Aim of the exercise = Render the following data as a numbered list, omitting any blank lines.

Entries on locating words and elements

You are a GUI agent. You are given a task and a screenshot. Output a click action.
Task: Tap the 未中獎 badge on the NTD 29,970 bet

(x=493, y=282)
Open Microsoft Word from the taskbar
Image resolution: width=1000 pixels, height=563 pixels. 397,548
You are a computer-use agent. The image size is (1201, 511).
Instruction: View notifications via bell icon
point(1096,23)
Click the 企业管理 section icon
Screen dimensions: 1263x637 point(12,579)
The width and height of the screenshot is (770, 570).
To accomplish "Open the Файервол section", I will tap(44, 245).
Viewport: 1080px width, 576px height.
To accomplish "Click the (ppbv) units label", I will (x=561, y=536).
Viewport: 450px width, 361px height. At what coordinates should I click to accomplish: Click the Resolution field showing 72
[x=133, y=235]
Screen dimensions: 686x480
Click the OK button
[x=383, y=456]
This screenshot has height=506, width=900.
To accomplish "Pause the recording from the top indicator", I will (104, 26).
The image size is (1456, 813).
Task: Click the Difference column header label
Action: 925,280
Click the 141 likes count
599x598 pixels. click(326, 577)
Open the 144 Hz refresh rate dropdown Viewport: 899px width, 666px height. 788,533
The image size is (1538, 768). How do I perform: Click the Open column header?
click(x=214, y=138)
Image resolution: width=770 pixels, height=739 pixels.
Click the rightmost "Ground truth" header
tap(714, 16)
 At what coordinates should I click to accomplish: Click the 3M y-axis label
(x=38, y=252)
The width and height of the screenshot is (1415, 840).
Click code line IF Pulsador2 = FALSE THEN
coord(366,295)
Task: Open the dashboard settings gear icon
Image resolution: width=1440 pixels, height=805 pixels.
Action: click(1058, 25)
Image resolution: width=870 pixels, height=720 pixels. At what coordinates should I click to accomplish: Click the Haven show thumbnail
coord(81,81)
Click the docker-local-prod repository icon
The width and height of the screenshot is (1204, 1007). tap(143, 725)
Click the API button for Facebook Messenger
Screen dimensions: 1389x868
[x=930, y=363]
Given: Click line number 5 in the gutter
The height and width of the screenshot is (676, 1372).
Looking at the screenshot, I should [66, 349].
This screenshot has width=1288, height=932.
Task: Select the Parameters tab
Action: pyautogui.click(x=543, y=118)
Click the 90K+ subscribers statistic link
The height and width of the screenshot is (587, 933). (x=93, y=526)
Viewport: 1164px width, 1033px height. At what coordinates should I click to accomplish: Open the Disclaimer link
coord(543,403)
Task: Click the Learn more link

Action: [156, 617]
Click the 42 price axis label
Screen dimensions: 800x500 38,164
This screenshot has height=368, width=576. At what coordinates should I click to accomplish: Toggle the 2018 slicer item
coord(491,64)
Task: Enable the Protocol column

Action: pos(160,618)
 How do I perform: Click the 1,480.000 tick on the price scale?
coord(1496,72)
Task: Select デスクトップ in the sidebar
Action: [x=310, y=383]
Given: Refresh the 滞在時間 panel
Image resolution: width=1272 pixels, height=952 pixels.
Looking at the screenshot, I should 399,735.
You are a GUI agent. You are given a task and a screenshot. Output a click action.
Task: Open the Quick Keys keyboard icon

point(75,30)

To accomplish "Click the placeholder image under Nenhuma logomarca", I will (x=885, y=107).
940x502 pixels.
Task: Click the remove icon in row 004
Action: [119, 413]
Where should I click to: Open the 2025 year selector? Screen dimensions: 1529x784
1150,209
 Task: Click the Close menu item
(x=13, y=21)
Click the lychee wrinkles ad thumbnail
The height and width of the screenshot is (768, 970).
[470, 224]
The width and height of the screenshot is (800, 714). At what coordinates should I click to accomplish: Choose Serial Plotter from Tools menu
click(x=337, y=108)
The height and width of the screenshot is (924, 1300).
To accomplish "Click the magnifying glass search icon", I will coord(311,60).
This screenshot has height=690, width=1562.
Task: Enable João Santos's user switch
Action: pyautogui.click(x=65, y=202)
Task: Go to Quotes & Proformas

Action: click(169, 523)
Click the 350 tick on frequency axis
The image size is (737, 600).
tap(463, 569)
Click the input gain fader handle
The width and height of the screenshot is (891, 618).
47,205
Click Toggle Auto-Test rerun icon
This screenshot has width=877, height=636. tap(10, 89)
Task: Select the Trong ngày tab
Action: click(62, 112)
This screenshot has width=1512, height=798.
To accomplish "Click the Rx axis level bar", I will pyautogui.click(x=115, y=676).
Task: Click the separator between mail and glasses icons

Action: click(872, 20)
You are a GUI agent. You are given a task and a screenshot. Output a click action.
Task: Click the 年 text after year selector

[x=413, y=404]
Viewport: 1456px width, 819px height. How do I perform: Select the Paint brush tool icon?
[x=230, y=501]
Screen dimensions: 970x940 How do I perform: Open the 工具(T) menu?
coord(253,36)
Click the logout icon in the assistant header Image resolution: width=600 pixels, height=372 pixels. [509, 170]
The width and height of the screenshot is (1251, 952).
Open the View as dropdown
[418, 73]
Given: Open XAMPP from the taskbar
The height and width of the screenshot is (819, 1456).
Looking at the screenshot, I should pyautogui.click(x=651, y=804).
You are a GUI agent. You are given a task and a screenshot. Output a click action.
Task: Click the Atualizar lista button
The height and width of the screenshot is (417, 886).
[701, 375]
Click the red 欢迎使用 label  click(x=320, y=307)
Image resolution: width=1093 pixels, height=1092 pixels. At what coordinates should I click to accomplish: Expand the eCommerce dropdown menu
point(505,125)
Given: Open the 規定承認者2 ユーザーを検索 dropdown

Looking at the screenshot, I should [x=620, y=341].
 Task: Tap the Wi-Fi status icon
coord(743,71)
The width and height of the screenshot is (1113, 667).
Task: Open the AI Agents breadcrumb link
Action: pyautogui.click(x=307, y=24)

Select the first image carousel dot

The completed task =
1. You are a GUI agent. You are given a task and a screenshot. Output a click action.
2. Task: Tap the 未中獎 badge on the NTD 29,970 bet
3. (x=493, y=282)
4. Open Microsoft Word from the taskbar
5. Image resolution: width=1000 pixels, height=563 pixels. 397,548
6. You are a computer-use agent. The image size is (1201, 511).
7. Instruction: View notifications via bell icon
8. point(1096,23)
9. Click the 企业管理 section icon
10. Screen dimensions: 1263x637 point(12,579)
11. The width and height of the screenshot is (770, 570).
12. To accomplish "Open the Файервол section", I will tap(44, 245).
13. Viewport: 1080px width, 576px height.
14. To accomplish "Click the (ppbv) units label", I will (x=561, y=536).
15. Viewport: 450px width, 361px height. At what coordinates should I click to accomplish: Click the Resolution field showing 72
16. [x=133, y=235]
17. Screen dimensions: 686x480
18. Click the OK button
19. [x=383, y=456]
20. This screenshot has height=506, width=900.
21. To accomplish "Pause the recording from the top indicator", I will (104, 26).
22. The image size is (1456, 813).
23. Task: Click the Difference column header label
24. Action: 925,280
25. Click the 141 likes count
26. 599x598 pixels. click(326, 577)
27. Open the 144 Hz refresh rate dropdown Viewport: 899px width, 666px height. 788,533
28. The image size is (1538, 768). How do I perform: Click the Open column header?
29. click(x=214, y=138)
30. Image resolution: width=770 pixels, height=739 pixels.
31. Click the rightmost "Ground truth" header
32. tap(714, 16)
33.  At what coordinates should I click to accomplish: Click the 3M y-axis label
34. (x=38, y=252)
35. The width and height of the screenshot is (1415, 840).
36. Click code line IF Pulsador2 = FALSE THEN
37. coord(366,295)
38. Task: Open the dashboard settings gear icon
39. Image resolution: width=1440 pixels, height=805 pixels.
40. Action: click(1058, 25)
41. Image resolution: width=870 pixels, height=720 pixels. At what coordinates should I click to accomplish: Click the Haven show thumbnail
42. coord(81,81)
43. Click the docker-local-prod repository icon
44. The width and height of the screenshot is (1204, 1007). tap(143, 725)
45. Click the API button for Facebook Messenger
46. Screen dimensions: 1389x868
47. [x=930, y=363]
48. Given: Click line number 5 in the gutter
49. The height and width of the screenshot is (676, 1372).
50. Looking at the screenshot, I should [66, 349].
51. This screenshot has width=1288, height=932.
52. Task: Select the Parameters tab
53. Action: pyautogui.click(x=543, y=118)
54. Click the 90K+ subscribers statistic link
55. The height and width of the screenshot is (587, 933). (x=93, y=526)
56. Viewport: 1164px width, 1033px height. At what coordinates should I click to accomplish: Open the Disclaimer link
57. coord(543,403)
58. Task: Click the Learn more link
59. Action: [156, 617]
60. Click the 42 price axis label
61. Screen dimensions: 800x500 38,164
62. This screenshot has height=368, width=576. At what coordinates should I click to accomplish: Toggle the 2018 slicer item
63. coord(491,64)
64. Task: Enable the Protocol column
65. Action: pos(160,618)
66.  How do I perform: Click the 1,480.000 tick on the price scale?
67. coord(1496,72)
68. Task: Select デスクトップ in the sidebar
69. Action: [x=310, y=383]
70. Given: Refresh the 滞在時間 panel
71. Image resolution: width=1272 pixels, height=952 pixels.
72. Looking at the screenshot, I should 399,735.
73. You are a GUI agent. You are given a task and a screenshot. Output a click action.
74. Task: Open the Quick Keys keyboard icon
75. point(75,30)
76. To accomplish "Click the placeholder image under Nenhuma logomarca", I will (x=885, y=107).
77. 940x502 pixels.
78. Task: Click the remove icon in row 004
79. Action: [119, 413]
80. Where should I click to: Open the 2025 year selector? Screen dimensions: 1529x784
81. 1150,209
82.  Task: Click the Close menu item
83. (x=13, y=21)
84. Click the lychee wrinkles ad thumbnail
85. The height and width of the screenshot is (768, 970).
86. [470, 224]
87. The width and height of the screenshot is (800, 714). At what coordinates should I click to accomplish: Choose Serial Plotter from Tools menu
88. click(x=337, y=108)
89. The height and width of the screenshot is (924, 1300).
90. To accomplish "Click the magnifying glass search icon", I will coord(311,60).
91. This screenshot has height=690, width=1562.
92. Task: Enable João Santos's user switch
93. Action: pyautogui.click(x=65, y=202)
94. Task: Go to Quotes & Proformas
95. Action: click(169, 523)
96. Click the 350 tick on frequency axis
97. The image size is (737, 600).
98. tap(463, 569)
99. Click the input gain fader handle
100. The width and height of the screenshot is (891, 618).
101. 47,205
102. Click Toggle Auto-Test rerun icon
103. This screenshot has width=877, height=636. tap(10, 89)
104. Task: Select the Trong ngày tab
105. Action: click(62, 112)
106. This screenshot has width=1512, height=798.
107. To accomplish "Click the Rx axis level bar", I will pyautogui.click(x=115, y=676).
108. Task: Click the separator between mail and glasses icons
109. Action: click(872, 20)
110. You are a GUI agent. You are given a task and a screenshot. Output a click action.
111. Task: Click the 年 text after year selector
112. [x=413, y=404]
113. Viewport: 1456px width, 819px height. How do I perform: Select the Paint brush tool icon?
114. [x=230, y=501]
115. Screen dimensions: 970x940 How do I perform: Open the 工具(T) menu?
116. coord(253,36)
117. Click the logout icon in the assistant header Image resolution: width=600 pixels, height=372 pixels. [509, 170]
118. The width and height of the screenshot is (1251, 952).
119. Open the View as dropdown
120. [418, 73]
121. Given: Open XAMPP from the taskbar
122. The height and width of the screenshot is (819, 1456).
123. Looking at the screenshot, I should pyautogui.click(x=651, y=804).
124. You are a GUI agent. You are given a task and a screenshot. Output a click action.
125. Task: Click the Atualizar lista button
126. The height and width of the screenshot is (417, 886).
127. [701, 375]
128. Click the red 欢迎使用 label  click(x=320, y=307)
129. Image resolution: width=1093 pixels, height=1092 pixels. At what coordinates should I click to accomplish: Expand the eCommerce dropdown menu
130. point(505,125)
131. Given: Open the 規定承認者2 ユーザーを検索 dropdown
132. Looking at the screenshot, I should [x=620, y=341].
133.  Task: Tap the Wi-Fi status icon
134. coord(743,71)
135. The width and height of the screenshot is (1113, 667).
136. Task: Open the AI Agents breadcrumb link
137. Action: pyautogui.click(x=307, y=24)
138. Select the first image carousel dot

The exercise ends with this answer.